→ ACTIVITY: Copy each line below in which the word "date" occurs.

→ RECORDS SUPPLIED:
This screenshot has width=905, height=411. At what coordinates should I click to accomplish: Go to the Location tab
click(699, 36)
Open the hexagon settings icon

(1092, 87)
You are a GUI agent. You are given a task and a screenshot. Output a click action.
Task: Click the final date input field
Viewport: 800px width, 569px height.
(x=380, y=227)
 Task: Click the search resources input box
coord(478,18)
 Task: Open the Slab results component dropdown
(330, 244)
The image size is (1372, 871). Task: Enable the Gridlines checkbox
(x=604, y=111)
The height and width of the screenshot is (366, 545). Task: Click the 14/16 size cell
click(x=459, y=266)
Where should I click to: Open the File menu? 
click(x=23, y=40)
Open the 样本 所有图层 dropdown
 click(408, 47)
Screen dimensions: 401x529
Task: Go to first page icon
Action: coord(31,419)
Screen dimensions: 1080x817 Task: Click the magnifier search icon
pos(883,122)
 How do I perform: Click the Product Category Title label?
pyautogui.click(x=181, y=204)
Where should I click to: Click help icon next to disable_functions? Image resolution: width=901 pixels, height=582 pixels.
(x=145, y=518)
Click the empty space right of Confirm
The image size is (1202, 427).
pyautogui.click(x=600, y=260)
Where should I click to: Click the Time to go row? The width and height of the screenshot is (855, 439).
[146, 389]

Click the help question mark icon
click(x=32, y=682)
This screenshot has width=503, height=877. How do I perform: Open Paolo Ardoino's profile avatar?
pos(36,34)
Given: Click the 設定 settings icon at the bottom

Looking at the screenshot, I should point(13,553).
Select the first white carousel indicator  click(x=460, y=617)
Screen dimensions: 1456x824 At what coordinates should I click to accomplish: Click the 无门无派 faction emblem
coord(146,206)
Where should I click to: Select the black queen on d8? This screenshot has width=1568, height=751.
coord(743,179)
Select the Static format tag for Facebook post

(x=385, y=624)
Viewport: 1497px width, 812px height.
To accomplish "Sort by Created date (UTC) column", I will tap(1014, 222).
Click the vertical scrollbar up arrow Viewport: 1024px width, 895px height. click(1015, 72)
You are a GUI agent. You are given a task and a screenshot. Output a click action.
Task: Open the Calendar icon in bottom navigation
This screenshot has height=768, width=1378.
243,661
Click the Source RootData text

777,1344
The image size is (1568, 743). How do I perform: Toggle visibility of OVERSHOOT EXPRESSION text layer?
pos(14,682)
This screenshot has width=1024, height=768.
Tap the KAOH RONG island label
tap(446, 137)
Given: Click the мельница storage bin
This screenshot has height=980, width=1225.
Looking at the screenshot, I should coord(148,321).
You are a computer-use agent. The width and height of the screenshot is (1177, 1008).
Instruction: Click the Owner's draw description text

→ ANSWER SECTION:
Task: Click the final date input field
To accomplish "Sort by Created date (UTC) column", I will tap(1014, 222).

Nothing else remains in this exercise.